Good source for free and well written BASH Documentation / Tutorials

One of the most difficult parts of switching to a new computer operating system is learning the commands. I found a link to a really good source for Linux shell scripting instructions — one that most people can follow, even have fun with as a hobby, which should be interesting for Raspberry Pi users as well, if they have BASH installed. IT is at the Linux Documentation Project http://www.tldp.org/guides.html, free downloads, html, and pdf. Very nice work, easy to read and play with.

A push toward more people using Linux came about over the last decade mostly because the major software OS supplier was suffering from acute cranial-rectal inversion: you can’t expect your customers to remain your customers when you are price gouging them for buggy products most likely containing government surveillance malware and then suing their cities over the lack of one receipt for a system upgrade! Eventually the market will bring in another player to service all those customers that your hubris is driving away!

However, over the last couple of years the largest OS vendor has made some amends and his market share as measured by visitors to our collection of web sites has increased from 60%, although by how much we cannot be sure as our stats engine does not yet clearly categorize contacts from mobile devices: assigning *unrealistically) all ambiguous contacts to this vendor would let him have almost 80% market share.

IF the unmitigated NSA / FBI / etc. government extremism in bugging everything from wireless networks and phones to your private potty (“Sorry, you cannot flush at this time as the DHS Inspection Recall Task (DIRT) is currently full: we are unable to accept your DNA evidence to be inspected, evaluated, and permanently archived for future witch hunts.
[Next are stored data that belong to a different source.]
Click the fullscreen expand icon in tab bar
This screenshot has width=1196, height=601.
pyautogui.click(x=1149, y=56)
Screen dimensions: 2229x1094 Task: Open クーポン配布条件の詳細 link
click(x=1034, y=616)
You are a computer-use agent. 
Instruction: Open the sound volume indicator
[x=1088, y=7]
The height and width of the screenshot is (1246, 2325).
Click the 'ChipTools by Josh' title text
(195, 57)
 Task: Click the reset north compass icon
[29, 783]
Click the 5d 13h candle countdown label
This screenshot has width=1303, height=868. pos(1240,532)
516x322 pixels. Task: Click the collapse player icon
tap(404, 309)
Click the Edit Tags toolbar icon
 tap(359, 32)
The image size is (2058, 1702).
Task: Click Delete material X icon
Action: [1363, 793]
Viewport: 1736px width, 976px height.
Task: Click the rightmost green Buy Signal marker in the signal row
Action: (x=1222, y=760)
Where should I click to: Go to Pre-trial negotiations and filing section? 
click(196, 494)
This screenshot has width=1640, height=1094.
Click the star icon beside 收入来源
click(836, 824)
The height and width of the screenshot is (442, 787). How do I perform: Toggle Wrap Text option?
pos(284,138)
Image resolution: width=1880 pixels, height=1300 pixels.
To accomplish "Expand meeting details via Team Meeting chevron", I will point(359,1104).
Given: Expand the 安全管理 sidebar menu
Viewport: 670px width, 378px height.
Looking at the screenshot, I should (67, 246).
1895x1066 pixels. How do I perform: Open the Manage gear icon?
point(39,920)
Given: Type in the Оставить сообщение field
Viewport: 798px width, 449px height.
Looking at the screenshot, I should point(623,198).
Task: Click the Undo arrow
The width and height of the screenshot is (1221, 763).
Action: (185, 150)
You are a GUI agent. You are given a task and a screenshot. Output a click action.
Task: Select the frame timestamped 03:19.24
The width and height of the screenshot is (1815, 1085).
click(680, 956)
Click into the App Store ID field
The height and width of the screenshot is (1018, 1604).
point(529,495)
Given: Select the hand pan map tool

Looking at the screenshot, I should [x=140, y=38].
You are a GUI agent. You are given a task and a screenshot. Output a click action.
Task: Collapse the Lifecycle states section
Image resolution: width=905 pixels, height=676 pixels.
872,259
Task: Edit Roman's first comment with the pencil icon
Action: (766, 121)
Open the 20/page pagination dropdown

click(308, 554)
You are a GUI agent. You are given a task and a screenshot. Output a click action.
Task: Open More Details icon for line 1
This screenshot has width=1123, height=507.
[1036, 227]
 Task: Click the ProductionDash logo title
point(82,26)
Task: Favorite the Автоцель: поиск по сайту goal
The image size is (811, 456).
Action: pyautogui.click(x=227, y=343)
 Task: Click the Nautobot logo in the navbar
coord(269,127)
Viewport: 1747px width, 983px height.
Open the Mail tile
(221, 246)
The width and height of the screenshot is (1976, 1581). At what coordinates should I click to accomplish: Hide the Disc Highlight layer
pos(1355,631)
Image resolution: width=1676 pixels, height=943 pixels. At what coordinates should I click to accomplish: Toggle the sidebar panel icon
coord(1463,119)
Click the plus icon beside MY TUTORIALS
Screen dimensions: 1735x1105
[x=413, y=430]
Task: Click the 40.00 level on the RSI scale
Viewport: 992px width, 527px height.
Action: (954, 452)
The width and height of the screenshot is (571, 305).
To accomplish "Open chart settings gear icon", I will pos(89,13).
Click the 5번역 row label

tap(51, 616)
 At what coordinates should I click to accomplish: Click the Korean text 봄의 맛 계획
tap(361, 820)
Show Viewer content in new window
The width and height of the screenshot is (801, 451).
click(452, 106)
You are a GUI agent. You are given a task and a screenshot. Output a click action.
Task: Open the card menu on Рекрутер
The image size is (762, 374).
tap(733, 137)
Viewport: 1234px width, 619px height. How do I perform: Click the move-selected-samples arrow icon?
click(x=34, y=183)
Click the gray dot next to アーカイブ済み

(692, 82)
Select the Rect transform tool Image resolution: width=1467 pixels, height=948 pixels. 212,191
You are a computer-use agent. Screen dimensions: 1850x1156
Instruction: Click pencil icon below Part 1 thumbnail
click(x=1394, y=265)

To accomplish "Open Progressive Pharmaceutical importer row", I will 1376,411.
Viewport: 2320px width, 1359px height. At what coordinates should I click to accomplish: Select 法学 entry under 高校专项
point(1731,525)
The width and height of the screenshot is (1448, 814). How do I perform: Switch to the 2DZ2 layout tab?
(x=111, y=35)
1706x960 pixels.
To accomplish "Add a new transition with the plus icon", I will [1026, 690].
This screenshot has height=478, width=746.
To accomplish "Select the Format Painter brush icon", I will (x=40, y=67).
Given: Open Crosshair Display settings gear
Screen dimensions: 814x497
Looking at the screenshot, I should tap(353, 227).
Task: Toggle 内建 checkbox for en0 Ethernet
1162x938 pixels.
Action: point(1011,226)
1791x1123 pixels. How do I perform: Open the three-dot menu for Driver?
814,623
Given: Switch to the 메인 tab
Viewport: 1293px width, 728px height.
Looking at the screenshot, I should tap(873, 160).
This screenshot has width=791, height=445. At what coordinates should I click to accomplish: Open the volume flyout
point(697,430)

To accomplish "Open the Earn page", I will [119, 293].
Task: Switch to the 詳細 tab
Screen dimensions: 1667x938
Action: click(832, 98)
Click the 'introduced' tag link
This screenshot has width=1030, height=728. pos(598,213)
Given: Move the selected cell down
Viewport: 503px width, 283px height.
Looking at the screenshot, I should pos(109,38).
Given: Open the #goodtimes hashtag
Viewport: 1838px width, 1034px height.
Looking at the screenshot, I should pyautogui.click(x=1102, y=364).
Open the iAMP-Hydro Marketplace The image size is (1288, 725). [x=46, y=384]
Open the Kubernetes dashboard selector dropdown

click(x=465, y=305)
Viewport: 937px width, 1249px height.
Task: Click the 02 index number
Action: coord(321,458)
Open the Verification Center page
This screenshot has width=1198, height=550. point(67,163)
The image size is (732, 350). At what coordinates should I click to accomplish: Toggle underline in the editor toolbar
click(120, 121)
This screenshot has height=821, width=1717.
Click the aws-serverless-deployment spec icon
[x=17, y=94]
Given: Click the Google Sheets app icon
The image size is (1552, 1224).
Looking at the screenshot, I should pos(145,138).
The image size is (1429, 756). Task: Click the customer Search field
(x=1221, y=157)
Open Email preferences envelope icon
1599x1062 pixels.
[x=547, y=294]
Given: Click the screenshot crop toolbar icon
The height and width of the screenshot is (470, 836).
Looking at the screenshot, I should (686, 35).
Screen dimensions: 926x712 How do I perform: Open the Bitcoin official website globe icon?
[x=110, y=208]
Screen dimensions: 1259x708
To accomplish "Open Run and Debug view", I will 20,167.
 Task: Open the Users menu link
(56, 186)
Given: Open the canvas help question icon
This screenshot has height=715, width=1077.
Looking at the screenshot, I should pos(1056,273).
Please try again later.”) brings more public reaction in the form of refusing to use OSes deliberately made to spy on citizens without their knowledge or consent, this documentation could be of even more interest as people learn to control their own computers fairly easily thereby. Linux is very different from the largest retail OS in that almost all configuration is easily controlled and read in plan words which a normal person can learn to use fairly quickly ( the configuration files usually have copious comments instructing the user on each configuration choice).

This is a really nice source for learning to control the *ix type systems, from Raspberry PI to hundreds of Linux distros to Apple to Unix.

That’s my two bits for today: please insert two quarters to play again…

One comment to this article

  1. kubulai

    on June 22, 2013 at 5:23 pm -

    Network Connectivity

    “One of the biggest security challenges is the increase in network connectivity. If you have a machine that is not connected to any other machines an attacker will generally need to gain physical access. This of course greatly narrows down the number of attackers. However with everything connected to the Internet there are over 100 million people that can potentially get into your machine.”